Que s’est-il passé en Mai 68 ? Regards de femmes sur la « révolution sexuelle.

La « révolution sexuelle » a sa mythologie, elle aurait été le moment d’un renversement de la morale sexuelle préexistante, et un lieu d’avènement d’égalité en matière de sexualité. Ces deux mythes ayant la vie dure, on peut s’interroger sur la part de vérité inhérente à ces représentations.

Avant Mai 68, l’éducation sexuelle est totalement absente de la sphère familiale. Dans la plupart des classes sociales, les filles sont placées sous le contrôle des instances sociales qui leur apprennent que la sexualité doit être limitée à la vie conjugale, avec en perspective, le destin de devenir mère.

Dans les milieux de gauche, on bouscule volontiers les normes de l’échange amoureux et les conventions de l’échange matrimonial.
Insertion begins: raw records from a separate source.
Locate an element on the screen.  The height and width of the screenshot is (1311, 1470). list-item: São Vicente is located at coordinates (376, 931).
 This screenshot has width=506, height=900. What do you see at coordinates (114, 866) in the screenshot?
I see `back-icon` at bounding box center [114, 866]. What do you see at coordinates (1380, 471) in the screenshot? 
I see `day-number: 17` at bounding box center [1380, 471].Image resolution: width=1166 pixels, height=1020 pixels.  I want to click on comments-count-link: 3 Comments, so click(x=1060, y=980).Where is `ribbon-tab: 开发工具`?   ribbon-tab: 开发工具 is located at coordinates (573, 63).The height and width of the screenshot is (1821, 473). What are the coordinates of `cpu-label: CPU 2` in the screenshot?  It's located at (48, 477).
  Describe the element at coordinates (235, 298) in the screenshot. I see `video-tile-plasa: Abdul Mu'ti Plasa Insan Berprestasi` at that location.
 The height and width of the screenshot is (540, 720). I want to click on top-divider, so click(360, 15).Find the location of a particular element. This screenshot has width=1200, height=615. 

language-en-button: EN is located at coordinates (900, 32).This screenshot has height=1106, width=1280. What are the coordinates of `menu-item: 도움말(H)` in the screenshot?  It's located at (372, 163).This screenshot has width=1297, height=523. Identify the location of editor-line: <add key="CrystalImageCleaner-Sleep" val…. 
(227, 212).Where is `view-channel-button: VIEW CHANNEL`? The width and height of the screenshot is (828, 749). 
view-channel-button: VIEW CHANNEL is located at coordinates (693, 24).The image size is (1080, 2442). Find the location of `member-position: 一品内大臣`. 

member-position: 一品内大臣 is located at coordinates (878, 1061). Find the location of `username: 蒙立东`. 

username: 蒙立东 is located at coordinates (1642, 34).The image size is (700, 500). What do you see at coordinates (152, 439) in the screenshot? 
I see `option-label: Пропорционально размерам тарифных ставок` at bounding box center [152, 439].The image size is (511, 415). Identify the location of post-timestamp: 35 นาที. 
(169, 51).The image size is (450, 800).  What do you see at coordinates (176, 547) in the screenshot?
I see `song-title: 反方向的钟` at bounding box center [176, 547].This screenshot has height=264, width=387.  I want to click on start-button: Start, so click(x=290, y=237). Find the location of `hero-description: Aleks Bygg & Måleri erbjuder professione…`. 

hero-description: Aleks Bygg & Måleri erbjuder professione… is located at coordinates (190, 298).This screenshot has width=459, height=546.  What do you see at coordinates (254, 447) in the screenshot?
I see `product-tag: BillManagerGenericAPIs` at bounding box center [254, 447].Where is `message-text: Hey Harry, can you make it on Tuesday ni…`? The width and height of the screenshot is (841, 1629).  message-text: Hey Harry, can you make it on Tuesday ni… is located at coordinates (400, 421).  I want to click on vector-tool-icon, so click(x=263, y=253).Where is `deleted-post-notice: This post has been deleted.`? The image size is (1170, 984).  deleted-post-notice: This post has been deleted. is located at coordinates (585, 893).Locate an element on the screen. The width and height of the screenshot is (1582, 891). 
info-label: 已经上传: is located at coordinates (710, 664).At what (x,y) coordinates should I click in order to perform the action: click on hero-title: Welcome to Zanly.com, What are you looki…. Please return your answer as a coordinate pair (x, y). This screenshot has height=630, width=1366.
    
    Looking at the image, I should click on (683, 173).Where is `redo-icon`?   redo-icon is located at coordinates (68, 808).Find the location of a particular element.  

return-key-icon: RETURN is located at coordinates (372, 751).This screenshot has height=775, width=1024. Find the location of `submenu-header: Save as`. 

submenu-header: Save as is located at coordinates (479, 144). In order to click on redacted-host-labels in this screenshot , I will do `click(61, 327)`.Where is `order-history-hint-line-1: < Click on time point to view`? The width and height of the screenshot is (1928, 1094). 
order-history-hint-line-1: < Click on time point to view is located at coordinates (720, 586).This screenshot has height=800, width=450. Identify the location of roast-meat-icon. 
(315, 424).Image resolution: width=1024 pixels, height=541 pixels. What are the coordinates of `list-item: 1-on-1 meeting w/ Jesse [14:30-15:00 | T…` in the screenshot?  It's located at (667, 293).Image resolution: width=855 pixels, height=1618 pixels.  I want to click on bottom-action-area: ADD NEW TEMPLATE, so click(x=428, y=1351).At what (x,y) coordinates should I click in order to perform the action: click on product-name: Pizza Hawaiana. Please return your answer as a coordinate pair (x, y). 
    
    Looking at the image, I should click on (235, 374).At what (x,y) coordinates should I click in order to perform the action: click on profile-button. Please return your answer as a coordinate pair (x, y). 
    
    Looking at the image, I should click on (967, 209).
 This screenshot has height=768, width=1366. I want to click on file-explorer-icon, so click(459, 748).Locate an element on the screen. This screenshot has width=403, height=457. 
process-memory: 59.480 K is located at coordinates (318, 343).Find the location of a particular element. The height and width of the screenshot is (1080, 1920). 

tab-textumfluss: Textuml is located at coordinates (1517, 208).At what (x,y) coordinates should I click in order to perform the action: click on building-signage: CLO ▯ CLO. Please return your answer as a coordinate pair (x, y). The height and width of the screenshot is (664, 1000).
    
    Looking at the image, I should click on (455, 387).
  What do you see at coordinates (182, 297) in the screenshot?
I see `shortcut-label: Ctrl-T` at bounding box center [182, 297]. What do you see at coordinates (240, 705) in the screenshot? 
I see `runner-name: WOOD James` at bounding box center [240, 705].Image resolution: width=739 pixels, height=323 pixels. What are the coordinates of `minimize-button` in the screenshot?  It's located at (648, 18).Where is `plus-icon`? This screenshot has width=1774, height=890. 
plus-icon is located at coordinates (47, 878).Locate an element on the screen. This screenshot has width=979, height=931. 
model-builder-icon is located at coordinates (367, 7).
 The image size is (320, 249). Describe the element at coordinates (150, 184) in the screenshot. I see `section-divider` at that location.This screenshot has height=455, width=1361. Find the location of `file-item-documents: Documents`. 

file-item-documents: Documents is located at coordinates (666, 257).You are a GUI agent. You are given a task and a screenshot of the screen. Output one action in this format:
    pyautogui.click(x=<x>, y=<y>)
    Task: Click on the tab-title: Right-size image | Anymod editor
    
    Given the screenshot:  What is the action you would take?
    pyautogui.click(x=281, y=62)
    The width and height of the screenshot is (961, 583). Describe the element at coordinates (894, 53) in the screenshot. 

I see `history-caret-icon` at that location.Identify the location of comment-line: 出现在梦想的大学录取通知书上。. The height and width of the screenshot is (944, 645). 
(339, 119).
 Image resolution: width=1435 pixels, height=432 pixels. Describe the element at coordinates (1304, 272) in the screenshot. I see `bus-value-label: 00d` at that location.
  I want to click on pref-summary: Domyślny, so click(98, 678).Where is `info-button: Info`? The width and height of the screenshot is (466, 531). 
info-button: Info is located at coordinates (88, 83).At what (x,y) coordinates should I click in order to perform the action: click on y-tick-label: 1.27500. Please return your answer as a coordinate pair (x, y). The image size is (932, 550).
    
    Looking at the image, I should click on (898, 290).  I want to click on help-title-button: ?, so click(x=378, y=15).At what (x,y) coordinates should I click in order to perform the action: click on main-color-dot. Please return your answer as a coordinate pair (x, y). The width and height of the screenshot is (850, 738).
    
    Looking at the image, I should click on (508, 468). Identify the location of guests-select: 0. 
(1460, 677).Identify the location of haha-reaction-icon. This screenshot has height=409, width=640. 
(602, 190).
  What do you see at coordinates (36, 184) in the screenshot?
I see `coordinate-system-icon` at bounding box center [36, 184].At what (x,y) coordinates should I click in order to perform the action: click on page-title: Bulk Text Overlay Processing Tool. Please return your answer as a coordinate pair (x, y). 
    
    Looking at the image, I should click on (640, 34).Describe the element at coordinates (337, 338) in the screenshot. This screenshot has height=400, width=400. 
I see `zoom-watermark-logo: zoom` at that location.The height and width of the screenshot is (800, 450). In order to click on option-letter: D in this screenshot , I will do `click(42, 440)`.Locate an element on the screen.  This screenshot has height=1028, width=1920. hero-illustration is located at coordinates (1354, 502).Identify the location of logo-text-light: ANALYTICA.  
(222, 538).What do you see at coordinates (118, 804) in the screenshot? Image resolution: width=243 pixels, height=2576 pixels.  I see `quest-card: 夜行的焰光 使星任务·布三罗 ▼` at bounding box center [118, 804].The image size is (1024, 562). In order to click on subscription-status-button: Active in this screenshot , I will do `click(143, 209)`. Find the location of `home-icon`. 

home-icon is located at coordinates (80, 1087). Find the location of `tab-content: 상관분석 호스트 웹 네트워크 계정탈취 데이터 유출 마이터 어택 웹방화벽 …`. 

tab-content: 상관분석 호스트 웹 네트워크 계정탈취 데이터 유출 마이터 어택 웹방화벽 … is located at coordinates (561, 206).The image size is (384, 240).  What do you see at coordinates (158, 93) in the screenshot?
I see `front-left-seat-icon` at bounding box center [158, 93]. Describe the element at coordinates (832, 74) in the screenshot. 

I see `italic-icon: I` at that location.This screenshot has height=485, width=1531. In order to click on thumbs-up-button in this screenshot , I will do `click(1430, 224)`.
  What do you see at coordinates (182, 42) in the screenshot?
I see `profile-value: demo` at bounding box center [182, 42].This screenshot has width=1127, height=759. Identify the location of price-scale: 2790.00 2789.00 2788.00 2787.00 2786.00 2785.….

On assiste à un rejet des normes conjugales traditionnelles qui fait sens dans un processus plus global de redéfinition de la cellule familiale.

Le mouvement féministe distille ses idées dans la société, y compris dans les milieux militants de gauche. Les femmes ont alors la possibilité de penser leur liberté à disposer de leur corps, c’est le moment où les femmes commencent à mettre en commun leurs expériences concernant leur intimité, leur sexualité (par exemple les problèmes de contraception, d’avortement…) en non mixité. Ces moments de paroles sont vécus comme particulièrement émancipateurs. Les féministes ont entre autres pour revendications de politiser ce qui se passe dans la sphère privée. Cela va transformer les attitudes des femmes exposées à ces idées vis-à-vis de leurs compagnons ; elles disent avoir dès lors été plus « exigeantes » en matière de responsabilité sexuelle avec ceux-ci. Les féministes vont alors dénoncer la prétendue « révolution sexuelle » en la qualifiant de « vaste duperie » au service de la domination masculine, leurs interprétations donnant une image plus nuancée des soi-disant subversions. Les féministes vont pointer du doigt cette ségrégation sexuelle dans nombre de leurs écrits.

L’évolution des normes sexuelles ayant eu lieu dans les années 68 reste une question clivante selon les sexes. Les pratiques dites de « l’amour libre » étant surtout liées au désir masculin, tout en n’étant pas ou peu désiré des femmes, beaucoup rapportent des situations de non consentement à ces relations. La contrainte à l’hétérosexualité était perceptible, beaucoup de femmes se sont senties dépossédées de la diffusion des techniques contraceptives par cette pression sociale leur intimant de se « libérer sexuellement ».

On constate que les hommes, une fois de plus, ont retourné contre les femmes le fruit de leurs conquêtes, à savoir les droits reproductifs tels que l’avortement et la contraception sitôt acquis (de haute lutte). La classe des hommes a su tirer parti de ces changements sociétaux pour renforcer l’exploitation sexuelle, user de stratégies pour faire accepter aux femmes des pratiques sexuelles dont elles ne voulaient pas. Cette tendance se révèle être toujours d’actualité. Le développement de la pornographie et de la prostitution, sous couvert d’émancipation et de liberté sexuelle, fait perdurer l’esclavage sexuel féminin, au mépris de la dignité et de la liberté des femmes.